• Given exercise: Copy the records below line for line, with nothing changed.
▼▼▼
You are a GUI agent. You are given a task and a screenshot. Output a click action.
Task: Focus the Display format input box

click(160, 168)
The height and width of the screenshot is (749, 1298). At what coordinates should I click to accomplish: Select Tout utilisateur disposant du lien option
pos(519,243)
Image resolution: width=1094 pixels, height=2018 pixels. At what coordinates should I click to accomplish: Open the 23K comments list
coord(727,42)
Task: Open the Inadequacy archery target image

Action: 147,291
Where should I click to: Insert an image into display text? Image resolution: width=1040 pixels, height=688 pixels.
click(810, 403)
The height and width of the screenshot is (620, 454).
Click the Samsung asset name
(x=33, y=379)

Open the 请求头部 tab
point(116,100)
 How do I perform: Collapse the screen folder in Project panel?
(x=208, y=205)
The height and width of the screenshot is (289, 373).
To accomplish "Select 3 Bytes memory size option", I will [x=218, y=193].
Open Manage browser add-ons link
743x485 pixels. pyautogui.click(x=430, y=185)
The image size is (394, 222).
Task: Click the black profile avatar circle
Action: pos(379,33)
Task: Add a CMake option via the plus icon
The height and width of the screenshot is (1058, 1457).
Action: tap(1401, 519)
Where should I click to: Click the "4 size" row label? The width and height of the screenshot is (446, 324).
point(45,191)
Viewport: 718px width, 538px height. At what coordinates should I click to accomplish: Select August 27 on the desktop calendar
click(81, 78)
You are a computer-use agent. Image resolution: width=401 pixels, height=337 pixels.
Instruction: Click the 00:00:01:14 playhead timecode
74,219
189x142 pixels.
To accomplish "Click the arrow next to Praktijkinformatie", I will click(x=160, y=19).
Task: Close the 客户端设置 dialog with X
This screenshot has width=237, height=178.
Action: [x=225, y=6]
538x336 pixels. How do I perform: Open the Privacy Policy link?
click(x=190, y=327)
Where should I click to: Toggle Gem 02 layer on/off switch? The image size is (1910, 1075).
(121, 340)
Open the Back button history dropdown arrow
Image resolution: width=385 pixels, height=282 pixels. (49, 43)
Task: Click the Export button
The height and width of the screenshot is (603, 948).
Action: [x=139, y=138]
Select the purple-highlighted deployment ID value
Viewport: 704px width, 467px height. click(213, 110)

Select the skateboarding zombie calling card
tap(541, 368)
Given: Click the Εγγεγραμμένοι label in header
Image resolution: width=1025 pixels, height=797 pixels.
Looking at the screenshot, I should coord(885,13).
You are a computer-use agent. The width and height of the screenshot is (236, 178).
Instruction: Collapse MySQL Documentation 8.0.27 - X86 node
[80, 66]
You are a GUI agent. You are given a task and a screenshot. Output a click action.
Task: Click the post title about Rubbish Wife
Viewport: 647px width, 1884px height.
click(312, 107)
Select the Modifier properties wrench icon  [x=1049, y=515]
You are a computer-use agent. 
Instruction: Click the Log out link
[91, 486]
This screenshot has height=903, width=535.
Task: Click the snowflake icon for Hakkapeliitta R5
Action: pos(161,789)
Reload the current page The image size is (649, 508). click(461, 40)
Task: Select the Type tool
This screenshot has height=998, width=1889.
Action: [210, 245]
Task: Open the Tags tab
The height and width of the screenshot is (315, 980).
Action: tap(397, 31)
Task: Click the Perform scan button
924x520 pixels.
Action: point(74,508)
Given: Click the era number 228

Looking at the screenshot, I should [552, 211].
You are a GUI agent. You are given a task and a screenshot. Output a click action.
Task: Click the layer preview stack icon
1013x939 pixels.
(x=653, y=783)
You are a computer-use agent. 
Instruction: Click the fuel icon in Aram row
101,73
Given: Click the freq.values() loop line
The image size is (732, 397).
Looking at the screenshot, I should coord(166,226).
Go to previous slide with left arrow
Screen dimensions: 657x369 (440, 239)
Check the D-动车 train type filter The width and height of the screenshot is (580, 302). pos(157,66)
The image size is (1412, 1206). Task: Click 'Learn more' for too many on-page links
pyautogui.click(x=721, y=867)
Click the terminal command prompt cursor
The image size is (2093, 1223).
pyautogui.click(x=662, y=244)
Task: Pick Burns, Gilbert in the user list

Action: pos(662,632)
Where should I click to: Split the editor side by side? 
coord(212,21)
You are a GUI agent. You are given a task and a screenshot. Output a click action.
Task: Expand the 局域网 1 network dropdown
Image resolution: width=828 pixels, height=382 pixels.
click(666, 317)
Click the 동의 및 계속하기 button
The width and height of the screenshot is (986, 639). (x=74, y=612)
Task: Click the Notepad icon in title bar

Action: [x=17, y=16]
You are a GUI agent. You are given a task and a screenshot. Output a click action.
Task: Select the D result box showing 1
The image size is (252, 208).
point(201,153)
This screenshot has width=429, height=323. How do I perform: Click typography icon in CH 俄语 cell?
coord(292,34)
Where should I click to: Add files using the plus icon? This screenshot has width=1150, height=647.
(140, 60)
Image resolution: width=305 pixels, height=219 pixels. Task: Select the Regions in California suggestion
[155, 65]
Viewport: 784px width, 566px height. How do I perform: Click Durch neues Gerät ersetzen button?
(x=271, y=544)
▲▲▲
• Correct output:
You are a GUI agent. You are given a task and a screenshot. Output a click action.
Task: Focus the Display format input box

click(160, 168)
The height and width of the screenshot is (749, 1298). At what coordinates should I click to accomplish: Select Tout utilisateur disposant du lien option
pos(519,243)
Image resolution: width=1094 pixels, height=2018 pixels. At what coordinates should I click to accomplish: Open the 23K comments list
coord(727,42)
Task: Open the Inadequacy archery target image

Action: 147,291
Where should I click to: Insert an image into display text? Image resolution: width=1040 pixels, height=688 pixels.
click(810, 403)
The height and width of the screenshot is (620, 454).
Click the Samsung asset name
(x=33, y=379)

Open the 请求头部 tab
point(116,100)
 How do I perform: Collapse the screen folder in Project panel?
(x=208, y=205)
The height and width of the screenshot is (289, 373).
To accomplish "Select 3 Bytes memory size option", I will [x=218, y=193].
Open Manage browser add-ons link
743x485 pixels. pyautogui.click(x=430, y=185)
The image size is (394, 222).
Task: Click the black profile avatar circle
Action: pos(379,33)
Task: Add a CMake option via the plus icon
The height and width of the screenshot is (1058, 1457).
Action: tap(1401, 519)
Where should I click to: Click the "4 size" row label? The width and height of the screenshot is (446, 324).
point(45,191)
Viewport: 718px width, 538px height. At what coordinates should I click to accomplish: Select August 27 on the desktop calendar
click(81, 78)
You are a computer-use agent. Image resolution: width=401 pixels, height=337 pixels.
Instruction: Click the 00:00:01:14 playhead timecode
74,219
189x142 pixels.
To accomplish "Click the arrow next to Praktijkinformatie", I will click(x=160, y=19).
Task: Close the 客户端设置 dialog with X
This screenshot has width=237, height=178.
Action: [x=225, y=6]
538x336 pixels. How do I perform: Open the Privacy Policy link?
click(x=190, y=327)
Where should I click to: Toggle Gem 02 layer on/off switch? The image size is (1910, 1075).
(121, 340)
Open the Back button history dropdown arrow
Image resolution: width=385 pixels, height=282 pixels. (49, 43)
Task: Click the Export button
The height and width of the screenshot is (603, 948).
Action: [x=139, y=138]
Select the purple-highlighted deployment ID value
Viewport: 704px width, 467px height. click(213, 110)

Select the skateboarding zombie calling card
tap(541, 368)
Given: Click the Εγγεγραμμένοι label in header
Image resolution: width=1025 pixels, height=797 pixels.
Looking at the screenshot, I should coord(885,13).
You are a computer-use agent. The width and height of the screenshot is (236, 178).
Instruction: Collapse MySQL Documentation 8.0.27 - X86 node
[80, 66]
You are a GUI agent. You are given a task and a screenshot. Output a click action.
Task: Click the post title about Rubbish Wife
Viewport: 647px width, 1884px height.
click(312, 107)
Select the Modifier properties wrench icon  [x=1049, y=515]
You are a computer-use agent. 
Instruction: Click the Log out link
[91, 486]
This screenshot has height=903, width=535.
Task: Click the snowflake icon for Hakkapeliitta R5
Action: pos(161,789)
Reload the current page The image size is (649, 508). click(461, 40)
Task: Select the Type tool
This screenshot has height=998, width=1889.
Action: [210, 245]
Task: Open the Tags tab
The height and width of the screenshot is (315, 980).
Action: tap(397, 31)
Task: Click the Perform scan button
924x520 pixels.
Action: point(74,508)
Given: Click the era number 228

Looking at the screenshot, I should [552, 211].
You are a GUI agent. You are given a task and a screenshot. Output a click action.
Task: Click the layer preview stack icon
1013x939 pixels.
(x=653, y=783)
You are a computer-use agent. 
Instruction: Click the fuel icon in Aram row
101,73
Given: Click the freq.values() loop line
The image size is (732, 397).
Looking at the screenshot, I should coord(166,226).
Go to previous slide with left arrow
Screen dimensions: 657x369 (440, 239)
Check the D-动车 train type filter The width and height of the screenshot is (580, 302). pos(157,66)
The image size is (1412, 1206). Task: Click 'Learn more' for too many on-page links
pyautogui.click(x=721, y=867)
Click the terminal command prompt cursor
The image size is (2093, 1223).
pyautogui.click(x=662, y=244)
Task: Pick Burns, Gilbert in the user list

Action: pos(662,632)
Where should I click to: Split the editor side by side? 
coord(212,21)
You are a GUI agent. You are given a task and a screenshot. Output a click action.
Task: Expand the 局域网 1 network dropdown
Image resolution: width=828 pixels, height=382 pixels.
click(666, 317)
Click the 동의 및 계속하기 button
The width and height of the screenshot is (986, 639). (x=74, y=612)
Task: Click the Notepad icon in title bar

Action: [x=17, y=16]
You are a GUI agent. You are given a task and a screenshot. Output a click action.
Task: Select the D result box showing 1
The image size is (252, 208).
point(201,153)
This screenshot has width=429, height=323. How do I perform: Click typography icon in CH 俄语 cell?
coord(292,34)
Where should I click to: Add files using the plus icon? This screenshot has width=1150, height=647.
(140, 60)
Image resolution: width=305 pixels, height=219 pixels. Task: Select the Regions in California suggestion
[155, 65]
Viewport: 784px width, 566px height. How do I perform: Click Durch neues Gerät ersetzen button?
(x=271, y=544)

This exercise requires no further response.